··· Data records

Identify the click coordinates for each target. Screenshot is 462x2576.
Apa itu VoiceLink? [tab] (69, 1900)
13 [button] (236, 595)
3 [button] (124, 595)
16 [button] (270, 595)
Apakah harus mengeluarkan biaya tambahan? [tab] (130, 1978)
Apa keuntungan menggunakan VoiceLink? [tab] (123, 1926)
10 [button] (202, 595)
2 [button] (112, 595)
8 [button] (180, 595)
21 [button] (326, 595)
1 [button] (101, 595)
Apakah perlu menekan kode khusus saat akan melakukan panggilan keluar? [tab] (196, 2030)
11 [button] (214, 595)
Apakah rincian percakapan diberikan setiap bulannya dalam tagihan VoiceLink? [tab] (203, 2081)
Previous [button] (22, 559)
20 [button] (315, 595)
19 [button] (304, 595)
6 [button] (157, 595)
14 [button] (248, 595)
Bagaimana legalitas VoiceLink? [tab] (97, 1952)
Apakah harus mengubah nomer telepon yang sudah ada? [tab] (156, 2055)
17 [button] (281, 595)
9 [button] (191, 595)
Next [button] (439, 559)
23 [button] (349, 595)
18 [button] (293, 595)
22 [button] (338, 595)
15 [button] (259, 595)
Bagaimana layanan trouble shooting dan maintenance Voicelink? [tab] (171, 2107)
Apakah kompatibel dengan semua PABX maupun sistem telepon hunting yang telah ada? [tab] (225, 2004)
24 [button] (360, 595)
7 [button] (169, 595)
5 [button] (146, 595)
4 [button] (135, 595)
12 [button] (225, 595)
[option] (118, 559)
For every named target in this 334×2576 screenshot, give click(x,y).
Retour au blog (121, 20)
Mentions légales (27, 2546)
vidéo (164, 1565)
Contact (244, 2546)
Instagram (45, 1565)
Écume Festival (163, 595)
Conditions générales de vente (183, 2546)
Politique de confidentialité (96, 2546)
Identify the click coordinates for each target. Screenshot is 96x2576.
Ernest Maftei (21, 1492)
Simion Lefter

······

— Task prompt —
Would you write out the full set of records above without alteration?

— Task answer —
Identify the click coordinates for each target. Screenshot is 462x2576.
Apa itu VoiceLink? [tab] (69, 1900)
13 [button] (236, 595)
3 [button] (124, 595)
16 [button] (270, 595)
Apakah harus mengeluarkan biaya tambahan? [tab] (130, 1978)
Apa keuntungan menggunakan VoiceLink? [tab] (123, 1926)
10 [button] (202, 595)
2 [button] (112, 595)
8 [button] (180, 595)
21 [button] (326, 595)
1 [button] (101, 595)
Apakah perlu menekan kode khusus saat akan melakukan panggilan keluar? [tab] (196, 2030)
11 [button] (214, 595)
Apakah rincian percakapan diberikan setiap bulannya dalam tagihan VoiceLink? [tab] (203, 2081)
Previous [button] (22, 559)
20 [button] (315, 595)
19 [button] (304, 595)
6 [button] (157, 595)
14 [button] (248, 595)
Bagaimana legalitas VoiceLink? [tab] (97, 1952)
Apakah harus mengubah nomer telepon yang sudah ada? [tab] (156, 2055)
17 [button] (281, 595)
9 [button] (191, 595)
Next [button] (439, 559)
23 [button] (349, 595)
18 [button] (293, 595)
22 [button] (338, 595)
15 [button] (259, 595)
Bagaimana layanan trouble shooting dan maintenance Voicelink? [tab] (171, 2107)
Apakah kompatibel dengan semua PABX maupun sistem telepon hunting yang telah ada? [tab] (225, 2004)
24 [button] (360, 595)
7 [button] (169, 595)
5 [button] (146, 595)
4 [button] (135, 595)
12 [button] (225, 595)
[option] (118, 559)
For every named target in this 334×2576 screenshot, give click(x,y).
Retour au blog (121, 20)
Mentions légales (27, 2546)
vidéo (164, 1565)
Contact (244, 2546)
Instagram (45, 1565)
Écume Festival (163, 595)
Conditions générales de vente (183, 2546)
Politique de confidentialité (96, 2546)
Identify the click coordinates for each target. Screenshot is 96x2576.
Ernest Maftei (21, 1492)
Simion Lefter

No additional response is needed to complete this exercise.